Problem = If a line in the records below contains "computer", copy that line.

[[ Material for this task, beginning ]]

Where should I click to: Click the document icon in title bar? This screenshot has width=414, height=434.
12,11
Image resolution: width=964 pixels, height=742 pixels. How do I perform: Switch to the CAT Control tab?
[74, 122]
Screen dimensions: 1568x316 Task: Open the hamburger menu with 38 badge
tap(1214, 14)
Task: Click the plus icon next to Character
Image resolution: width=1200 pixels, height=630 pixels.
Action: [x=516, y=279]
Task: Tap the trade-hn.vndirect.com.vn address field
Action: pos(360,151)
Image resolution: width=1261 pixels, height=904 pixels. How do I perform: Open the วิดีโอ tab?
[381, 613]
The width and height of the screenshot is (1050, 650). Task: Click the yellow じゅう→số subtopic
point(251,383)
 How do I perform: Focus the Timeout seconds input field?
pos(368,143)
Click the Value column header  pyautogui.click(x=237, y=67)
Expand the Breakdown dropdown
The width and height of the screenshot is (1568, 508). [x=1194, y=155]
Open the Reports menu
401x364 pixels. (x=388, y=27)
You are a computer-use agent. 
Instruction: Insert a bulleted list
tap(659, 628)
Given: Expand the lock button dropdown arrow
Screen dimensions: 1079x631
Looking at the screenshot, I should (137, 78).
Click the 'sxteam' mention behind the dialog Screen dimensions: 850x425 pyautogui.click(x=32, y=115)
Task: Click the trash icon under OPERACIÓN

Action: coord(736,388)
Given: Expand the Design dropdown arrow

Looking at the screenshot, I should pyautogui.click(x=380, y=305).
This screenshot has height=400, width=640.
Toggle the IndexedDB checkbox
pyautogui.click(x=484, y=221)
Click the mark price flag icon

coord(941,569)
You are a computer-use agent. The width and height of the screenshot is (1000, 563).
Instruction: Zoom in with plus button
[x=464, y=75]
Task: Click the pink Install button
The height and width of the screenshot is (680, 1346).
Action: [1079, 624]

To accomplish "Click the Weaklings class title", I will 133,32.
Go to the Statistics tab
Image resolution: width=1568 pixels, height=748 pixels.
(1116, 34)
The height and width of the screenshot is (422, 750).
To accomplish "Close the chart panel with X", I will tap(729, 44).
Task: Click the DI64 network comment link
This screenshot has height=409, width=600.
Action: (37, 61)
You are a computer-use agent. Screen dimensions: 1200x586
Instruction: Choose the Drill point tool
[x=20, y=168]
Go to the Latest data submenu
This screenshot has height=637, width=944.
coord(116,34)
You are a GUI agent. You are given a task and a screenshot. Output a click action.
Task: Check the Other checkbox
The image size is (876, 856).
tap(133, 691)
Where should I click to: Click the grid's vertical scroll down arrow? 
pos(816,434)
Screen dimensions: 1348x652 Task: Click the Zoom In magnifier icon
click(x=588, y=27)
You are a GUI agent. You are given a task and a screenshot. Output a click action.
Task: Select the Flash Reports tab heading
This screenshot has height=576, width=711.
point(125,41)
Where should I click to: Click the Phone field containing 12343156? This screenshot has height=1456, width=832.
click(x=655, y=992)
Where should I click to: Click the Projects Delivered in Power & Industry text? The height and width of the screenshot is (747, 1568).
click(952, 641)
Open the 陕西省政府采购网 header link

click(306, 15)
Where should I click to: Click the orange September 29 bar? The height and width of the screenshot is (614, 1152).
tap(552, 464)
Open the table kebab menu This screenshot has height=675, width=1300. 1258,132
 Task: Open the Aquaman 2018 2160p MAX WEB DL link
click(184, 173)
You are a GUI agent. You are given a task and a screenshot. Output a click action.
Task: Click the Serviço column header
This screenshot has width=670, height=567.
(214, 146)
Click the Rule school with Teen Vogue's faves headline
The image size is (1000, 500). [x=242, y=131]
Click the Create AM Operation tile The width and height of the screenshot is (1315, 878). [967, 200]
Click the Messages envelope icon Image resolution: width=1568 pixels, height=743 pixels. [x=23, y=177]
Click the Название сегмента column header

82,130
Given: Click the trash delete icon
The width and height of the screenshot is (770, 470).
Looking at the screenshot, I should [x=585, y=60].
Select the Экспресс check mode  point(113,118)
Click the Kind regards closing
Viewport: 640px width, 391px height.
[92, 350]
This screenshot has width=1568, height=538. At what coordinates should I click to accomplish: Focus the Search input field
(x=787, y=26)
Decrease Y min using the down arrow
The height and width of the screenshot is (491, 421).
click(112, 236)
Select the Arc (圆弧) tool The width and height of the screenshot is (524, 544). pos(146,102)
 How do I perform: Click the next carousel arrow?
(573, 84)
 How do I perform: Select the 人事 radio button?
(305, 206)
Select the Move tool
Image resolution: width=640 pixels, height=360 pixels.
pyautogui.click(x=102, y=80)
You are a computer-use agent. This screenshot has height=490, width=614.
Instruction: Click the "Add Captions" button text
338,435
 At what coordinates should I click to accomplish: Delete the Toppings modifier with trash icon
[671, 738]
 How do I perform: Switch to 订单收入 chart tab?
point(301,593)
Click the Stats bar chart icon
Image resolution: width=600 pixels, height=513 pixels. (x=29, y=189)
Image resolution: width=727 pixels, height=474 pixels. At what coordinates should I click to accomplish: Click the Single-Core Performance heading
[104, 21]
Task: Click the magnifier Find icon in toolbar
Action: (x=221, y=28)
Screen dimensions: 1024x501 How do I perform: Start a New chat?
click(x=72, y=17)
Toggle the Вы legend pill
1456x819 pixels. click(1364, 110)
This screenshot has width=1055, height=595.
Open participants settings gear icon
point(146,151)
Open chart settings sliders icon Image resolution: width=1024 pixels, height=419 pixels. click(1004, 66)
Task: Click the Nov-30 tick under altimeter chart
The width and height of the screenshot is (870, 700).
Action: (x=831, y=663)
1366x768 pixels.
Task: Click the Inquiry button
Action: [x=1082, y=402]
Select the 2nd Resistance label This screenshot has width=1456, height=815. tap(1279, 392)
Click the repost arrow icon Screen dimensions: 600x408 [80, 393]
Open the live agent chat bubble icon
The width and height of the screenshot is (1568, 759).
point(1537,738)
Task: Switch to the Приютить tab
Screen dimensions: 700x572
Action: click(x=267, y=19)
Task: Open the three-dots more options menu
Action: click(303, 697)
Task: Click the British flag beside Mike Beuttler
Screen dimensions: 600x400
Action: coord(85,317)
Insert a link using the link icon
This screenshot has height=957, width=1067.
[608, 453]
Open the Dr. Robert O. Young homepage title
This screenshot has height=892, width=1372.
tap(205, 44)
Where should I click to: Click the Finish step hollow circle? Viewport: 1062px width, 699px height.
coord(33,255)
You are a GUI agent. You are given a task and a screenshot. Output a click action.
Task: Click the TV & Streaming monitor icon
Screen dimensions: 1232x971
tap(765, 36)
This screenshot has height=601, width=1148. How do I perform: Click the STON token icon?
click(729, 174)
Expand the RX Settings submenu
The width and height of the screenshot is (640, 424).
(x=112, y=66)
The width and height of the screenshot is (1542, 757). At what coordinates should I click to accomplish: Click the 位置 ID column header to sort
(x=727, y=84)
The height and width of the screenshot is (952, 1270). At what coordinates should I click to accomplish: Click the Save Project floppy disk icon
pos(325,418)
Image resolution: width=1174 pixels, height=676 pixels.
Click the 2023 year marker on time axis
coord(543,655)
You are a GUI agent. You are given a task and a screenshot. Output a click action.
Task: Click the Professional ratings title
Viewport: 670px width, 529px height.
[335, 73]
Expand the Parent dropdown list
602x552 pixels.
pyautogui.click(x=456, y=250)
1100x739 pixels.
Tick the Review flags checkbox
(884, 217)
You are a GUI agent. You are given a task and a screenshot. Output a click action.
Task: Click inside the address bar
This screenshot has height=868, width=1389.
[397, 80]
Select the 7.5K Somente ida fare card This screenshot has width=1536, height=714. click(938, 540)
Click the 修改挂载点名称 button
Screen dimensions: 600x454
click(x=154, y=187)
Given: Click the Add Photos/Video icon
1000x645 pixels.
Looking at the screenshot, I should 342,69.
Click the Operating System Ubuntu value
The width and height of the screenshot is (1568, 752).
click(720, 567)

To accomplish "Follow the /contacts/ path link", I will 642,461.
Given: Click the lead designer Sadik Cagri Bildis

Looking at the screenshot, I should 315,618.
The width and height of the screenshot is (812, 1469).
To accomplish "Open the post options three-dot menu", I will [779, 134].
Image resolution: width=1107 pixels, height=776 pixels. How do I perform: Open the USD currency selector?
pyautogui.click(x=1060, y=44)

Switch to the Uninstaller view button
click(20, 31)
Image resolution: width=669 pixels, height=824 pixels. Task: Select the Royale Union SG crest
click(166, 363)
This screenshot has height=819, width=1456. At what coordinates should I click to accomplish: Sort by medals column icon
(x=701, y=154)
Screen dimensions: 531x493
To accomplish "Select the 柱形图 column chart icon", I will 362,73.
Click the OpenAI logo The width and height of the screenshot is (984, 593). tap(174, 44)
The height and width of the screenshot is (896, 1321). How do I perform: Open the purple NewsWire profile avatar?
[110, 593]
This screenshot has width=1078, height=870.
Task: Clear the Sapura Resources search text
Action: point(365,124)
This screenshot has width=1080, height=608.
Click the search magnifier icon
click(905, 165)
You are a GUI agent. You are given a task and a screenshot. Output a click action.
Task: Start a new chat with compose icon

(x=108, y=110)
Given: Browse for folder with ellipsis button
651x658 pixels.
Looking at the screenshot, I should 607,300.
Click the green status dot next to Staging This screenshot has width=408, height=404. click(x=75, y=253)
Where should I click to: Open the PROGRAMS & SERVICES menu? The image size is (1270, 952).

[[ Material for this task, end ]]

Expected answer =
You are a computer-use agent. 
You are a computer-use agent. The width and height of the screenshot is (1000, 563).
You are a computer-use agent. Screen dimensions: 1200x586
You are a computer-use agent. This screenshot has height=490, width=614.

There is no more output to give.